In the past, attempts to design single stage to orbit propulsion systems have been unsuccessful largely due to the weight of an on-board oxidiser such as liquid oxygen, needed by conventional rocket engines. One possible solution to reduce the quantity of on-board oxidizer required is by using oxygen already present in the atmosphere in the combustion process just like an ordinary jet engine.
While this sounds simple, the problem is that in air-breathing mode, the air must be compressed to around 140 atmospheres before injection into the combustion chambers which raises its temperature so high that it would melt any known material. SABRE avoids this by first cooling the air using a Pre-cooler heat exchanger until it is almost a liquid. Then a relatively conventional turbo compressor using jet engine technology can be used to compress the air to the required pressure.

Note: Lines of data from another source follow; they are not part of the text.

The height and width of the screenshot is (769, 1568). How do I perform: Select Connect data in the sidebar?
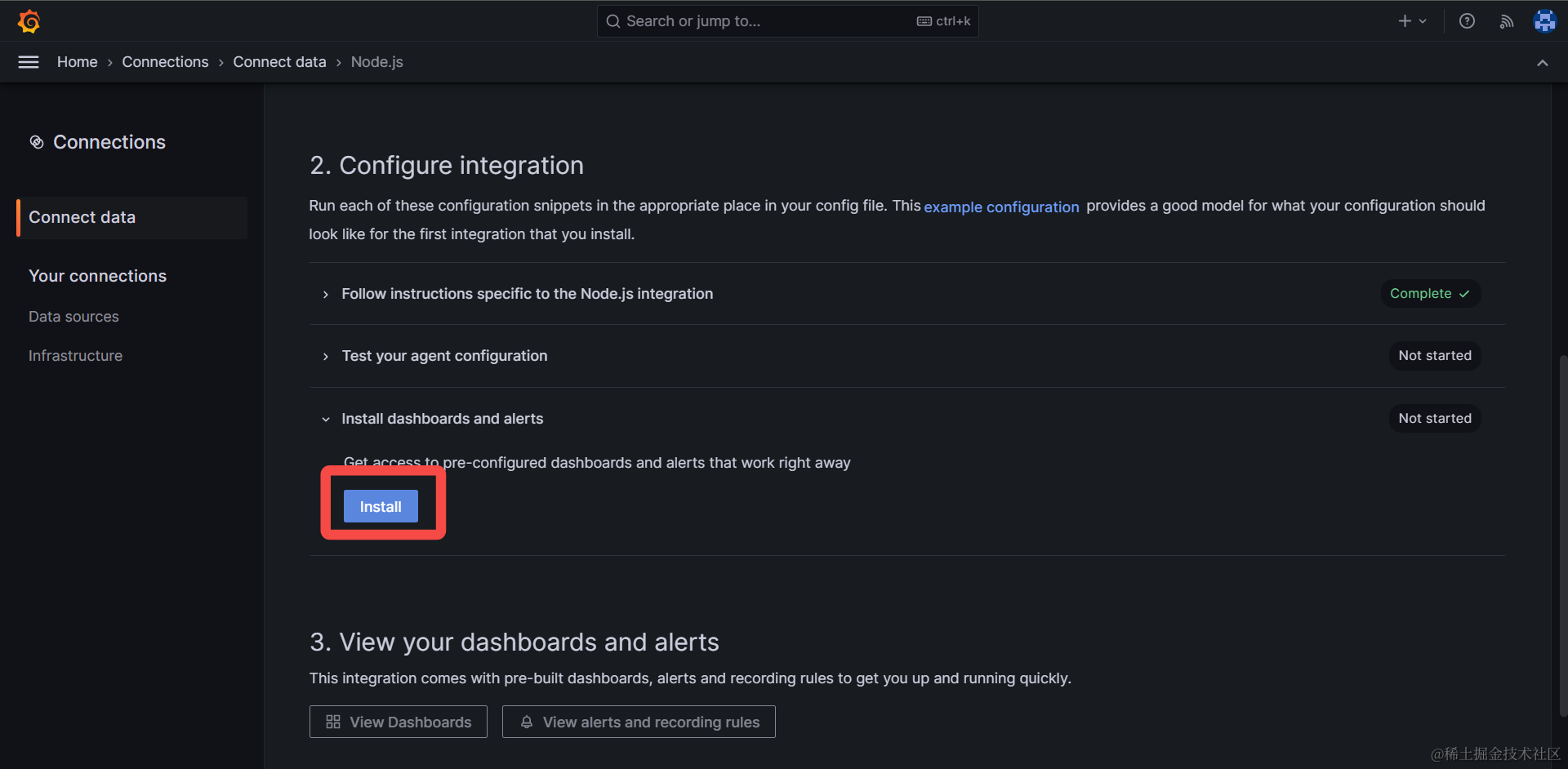click(x=82, y=217)
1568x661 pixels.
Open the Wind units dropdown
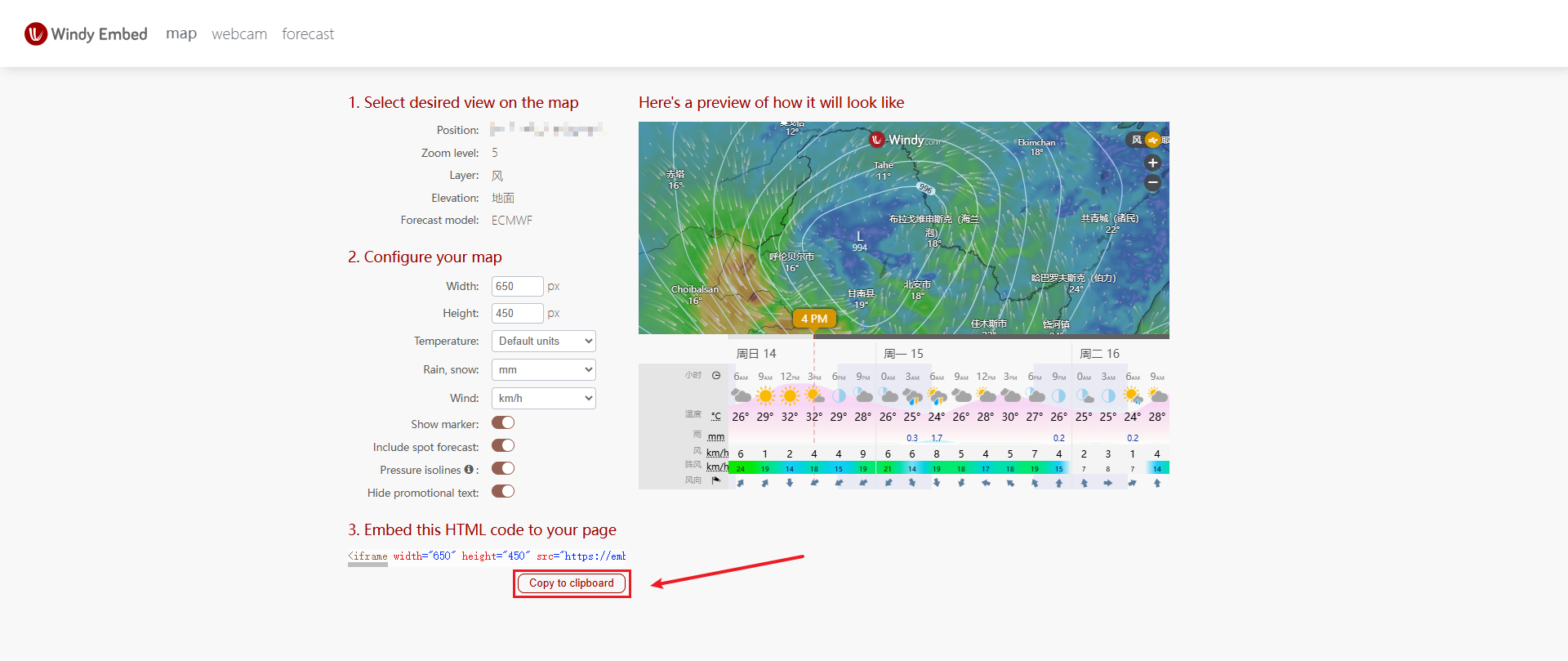coord(543,399)
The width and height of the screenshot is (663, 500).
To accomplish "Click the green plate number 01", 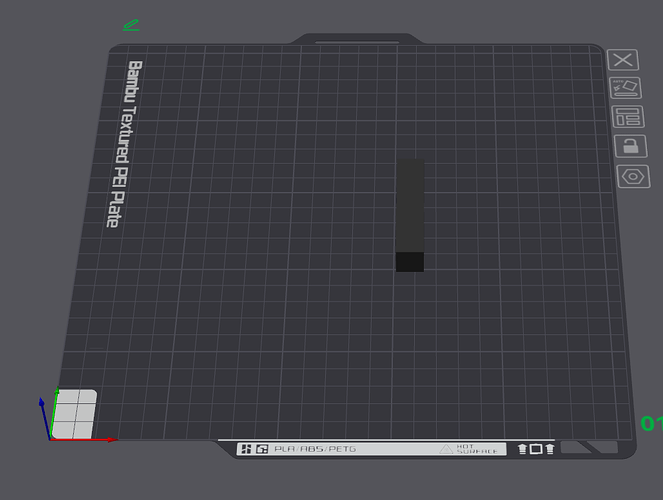I will [651, 424].
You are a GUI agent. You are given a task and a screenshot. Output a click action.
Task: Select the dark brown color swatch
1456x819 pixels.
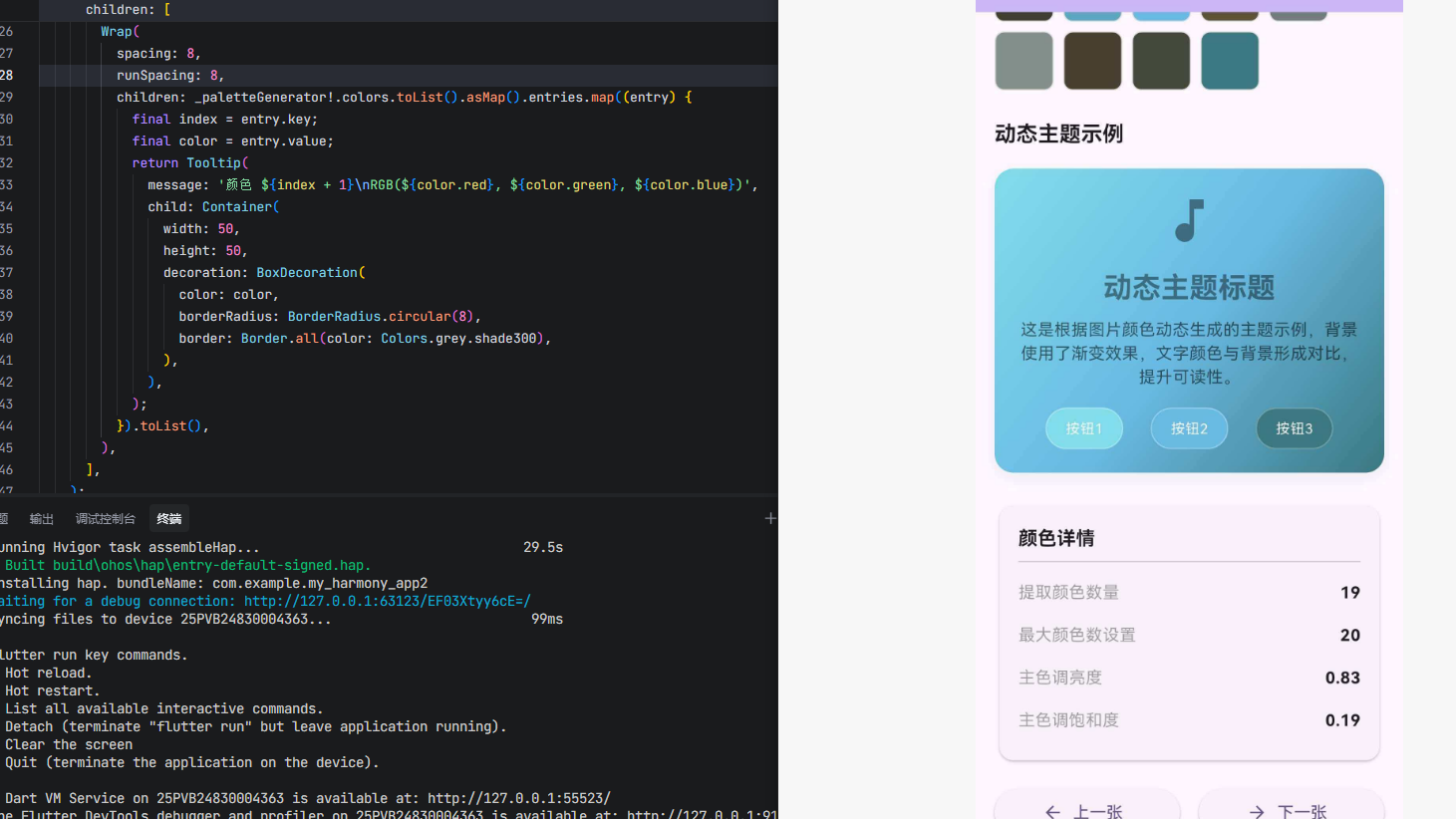pyautogui.click(x=1091, y=60)
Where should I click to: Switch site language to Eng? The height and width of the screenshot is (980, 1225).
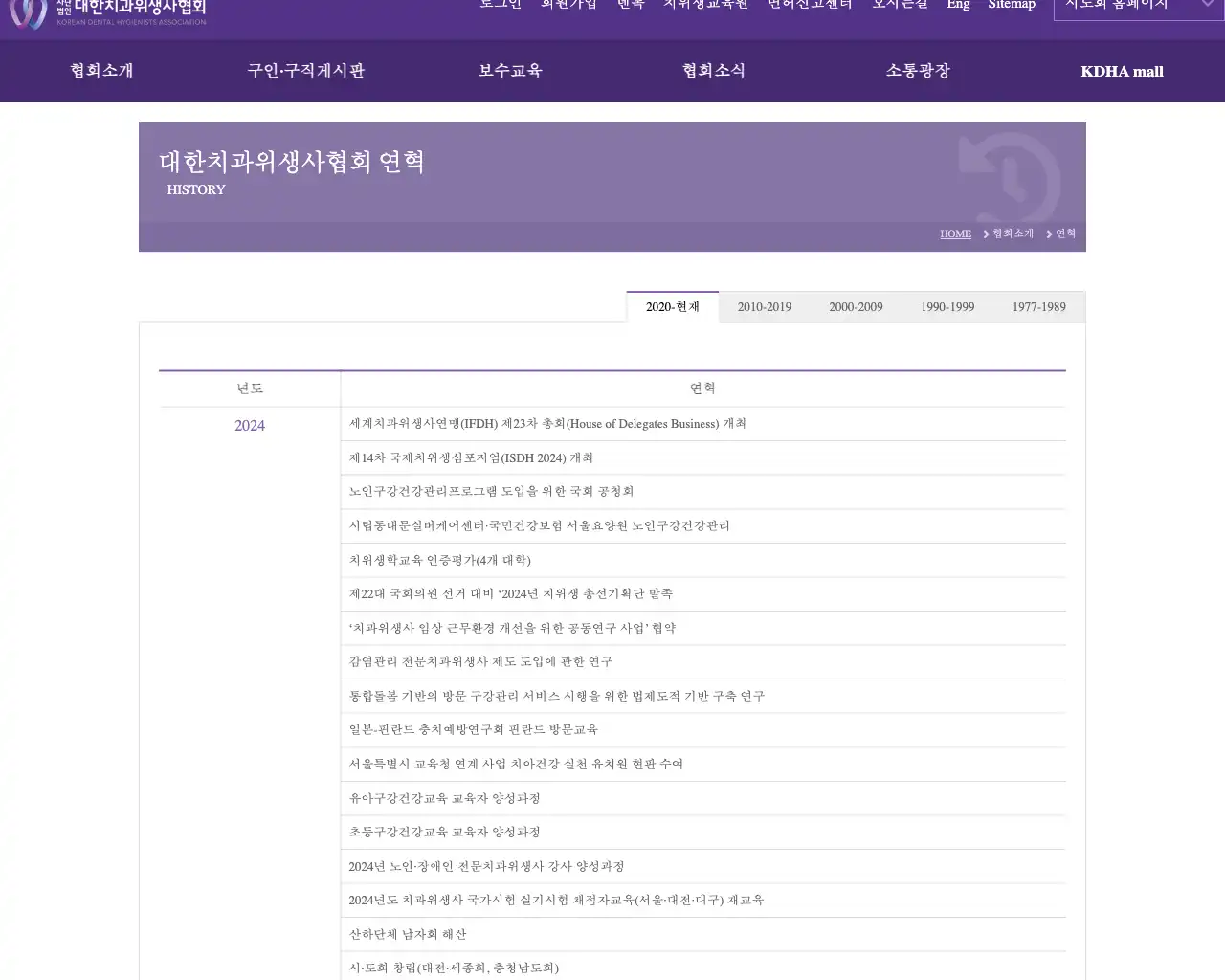[958, 5]
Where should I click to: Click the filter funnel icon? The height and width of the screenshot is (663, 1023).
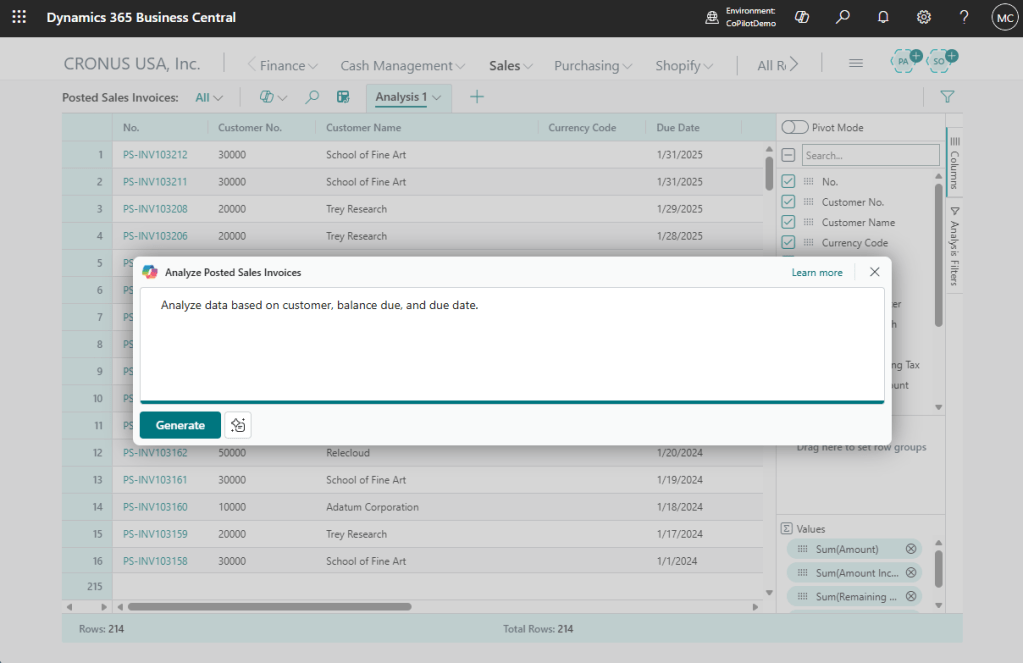pyautogui.click(x=947, y=97)
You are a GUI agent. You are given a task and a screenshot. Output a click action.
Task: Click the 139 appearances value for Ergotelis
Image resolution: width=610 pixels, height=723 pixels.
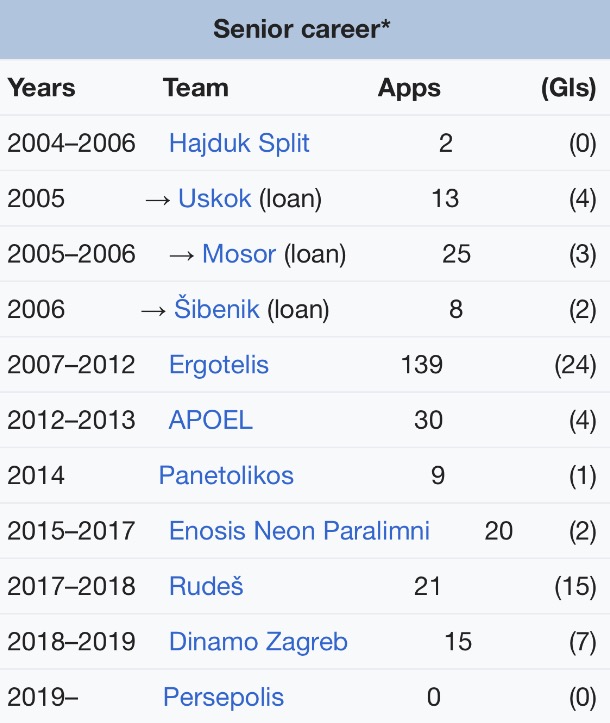(x=420, y=364)
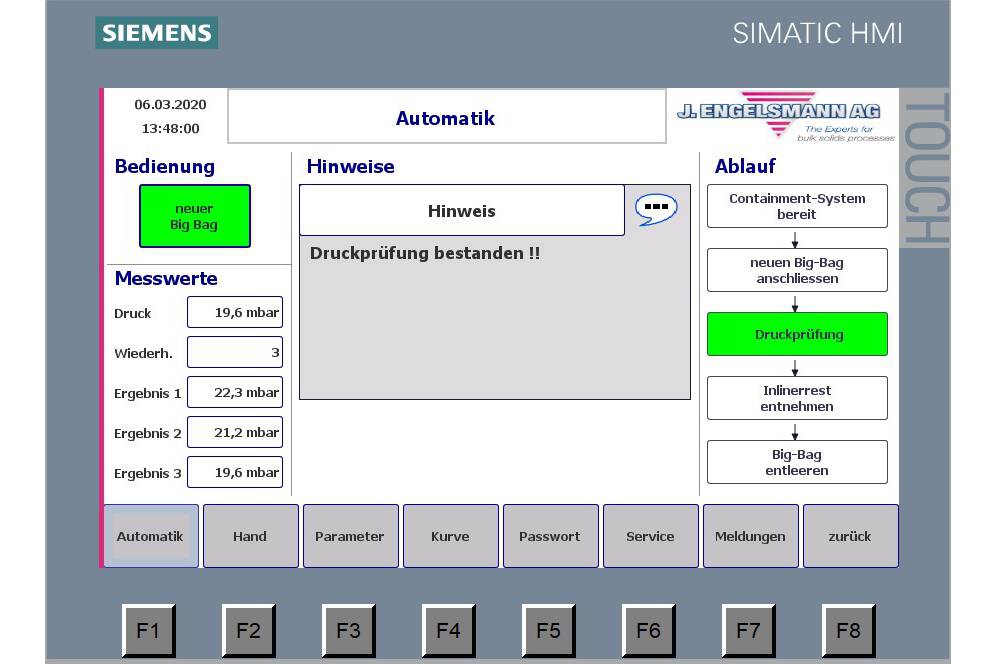Click the Ergebnis 1 value field
The width and height of the screenshot is (996, 664).
(x=234, y=392)
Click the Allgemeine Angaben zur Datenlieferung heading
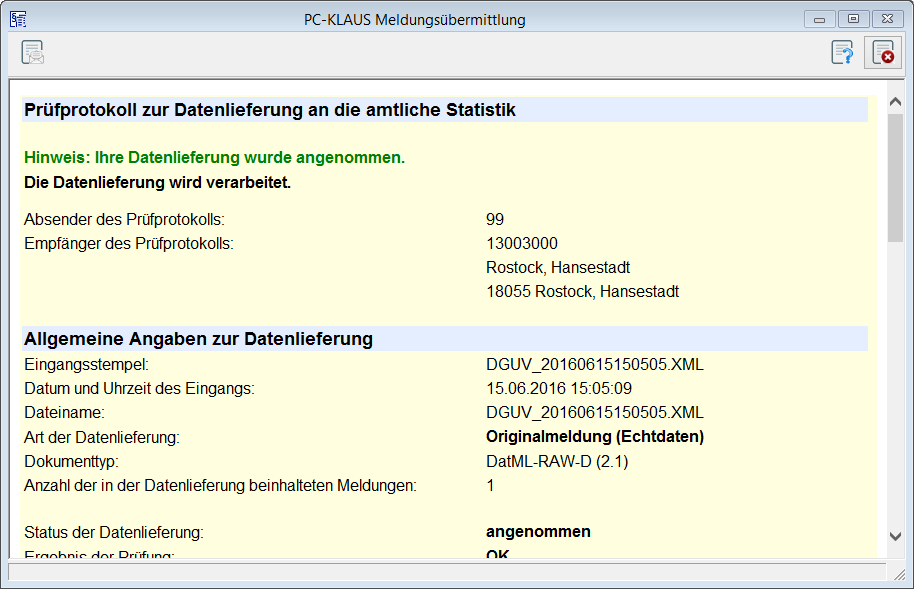The height and width of the screenshot is (589, 914). (x=198, y=339)
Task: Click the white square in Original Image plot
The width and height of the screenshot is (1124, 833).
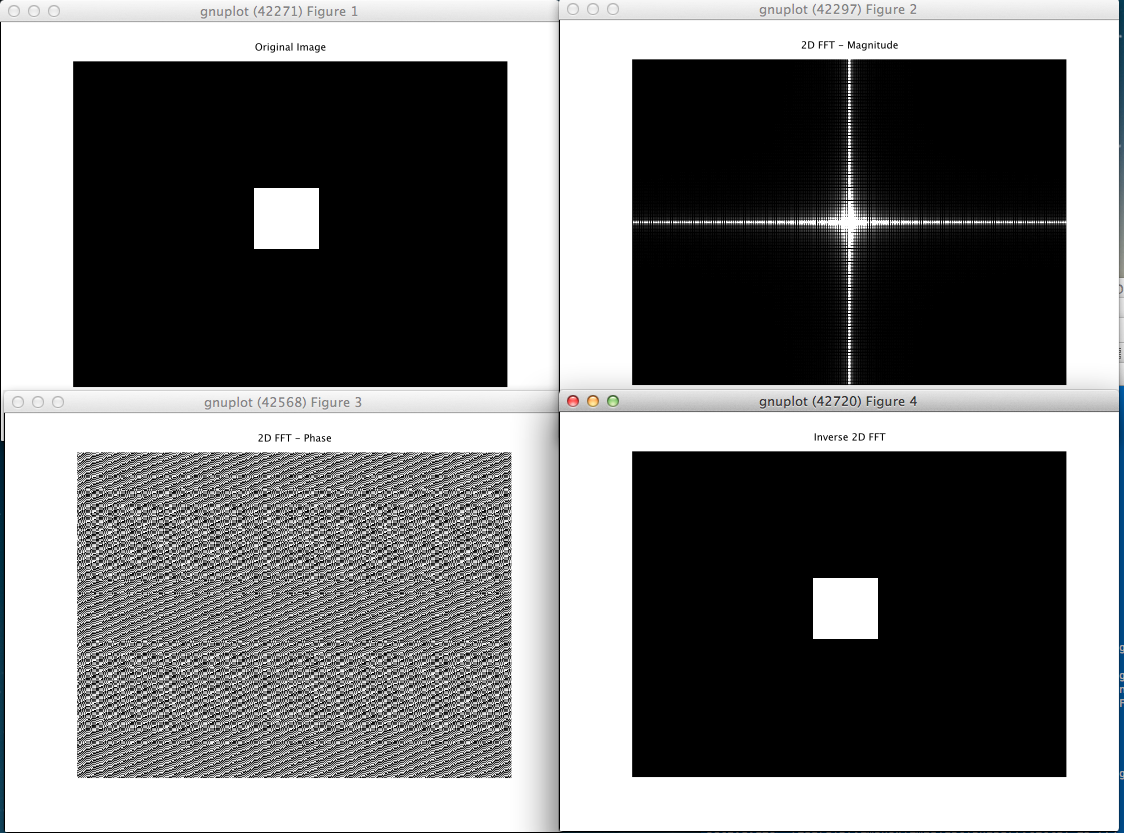Action: 286,218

140 atmospheres. To get an idea of that in an engine, consider:
Gasoline engines take in a mixture of air and gasoline and compress it to not more than 12.8 bar (1.28 MPa), then use a spark plug to ignite the mixture when it is compressed by the piston head in each cylinder.
1 atmosphere = 1.01325 bars
This is interesting, first time I've seen it.
I seriously doubt this will make it into commercial passenger jets any time soon, the designs that are needed for the speeds produced by this tech would be pretty tough to apply. Think SR71.
Although, this seems to completely blow every private space plane program way out of the water. Richard Branson is is likely salivating over getting his hands on this engine. They will have immediate sales if they can prove reliability and efficacy.